Institute for War and Peace Reporting | Giving Voice, Driving Change
Iraqi protesters gather at Tahrir square during ongoing anti-government demonstrations in the capital Baghdad on October 31, 2019. (Photo: Ahmad Al-Rubaye/AFP via Getty Images)
Whilst almost every aspect of life in Iraq seems to be regressing more than 16 years after the fall of Saddam Hussein’s dictatorial regime, youth resilience is the only thing on the rise.
Hundreds of thousands of young protestors from Baghdad and the cities of southern Iraq - most of them born after the fall of Saddam – have been left with no education, no jobs and no decent future prospects. Since October 1, 2019, they have taken to the streets en masse in the hope of positive change.
Their protests began with demands for basic services and jobs. As the brutal crackdown against them escalated, the young people began to demand the fall of the government and an entire system that does not serve them. They want accountability, transparency and human rights.
Their grassroots, spontaneous and peaceful movement has been met with excessive and often lethal power from both the government and the Iranian-backed militias embedded within the system. There have been great losses among the ranks of the young protestors, with more than 260 confirmed fatalities and 10,000 wounded.
But amazingly, the energy of these protestors is unstoppable. Like mercury, the movement can’t be trapped or blocked and keeps on finding a way through every obstacle.
So when “unknown snipers” targeted demonstrators – they stayed on the streets. Then state agencies blocked the internet entirely, and that did not work either.

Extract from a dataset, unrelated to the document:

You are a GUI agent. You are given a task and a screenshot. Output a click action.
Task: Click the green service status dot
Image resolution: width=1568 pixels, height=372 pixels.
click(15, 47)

When government officials circulated fake news about the demonstrators being spies in the pay of foreign agencies and embassies, the young people refused to be intimidated. Public support for their struggle only grew.
Today, despite the violence and intimidation, the demonstrations have become akin to permanent parties. There are pockets everywhere amid the protests of dancers, musicians, graffiti artists, drama workshops. All demanding change and dignity back.
A video of a child (see below) who seems to be barely 15 years old, standing alone holding a flag as an entire squad shoots all kinds of missiles at him, tells the story perfectly.
It speaks of a system that uses an outdated language, and the story of youth deprived of many of its rights. But at the heart of it remains a determination that change must happen, and state stakeholders must listen.
And most importantly, for the first time, these young people have left their sectarian and religious divisions and entrenchment behind. They came together because they believe so strongly in their shared challenges and vision, which unites them regardless of whether they are Arab or Kurd, Muslim or Christian.
I have never seen anything like it.
Right now, this is becoming a global phenomenon. The same youthful energy is erupting in Lebanon, in Chile, in Hong Kong. These protestors are learning from each other, too, how to remain resilient in the face of huge intimidation.
This could be a fantastic opportunity for the Iraqi government, and for governments everywhere, to tap into this immense energy as a force for positive change and progress.
It could be to their great advantage. Instead, their response has been overwhelmingly brutal. I fear that this once-in-a-lifetime opportunity to make a real difference to the country – a country that the protestors are united in love for - is being squandered.
Nabil Khoury is IWPR Iraq programme director.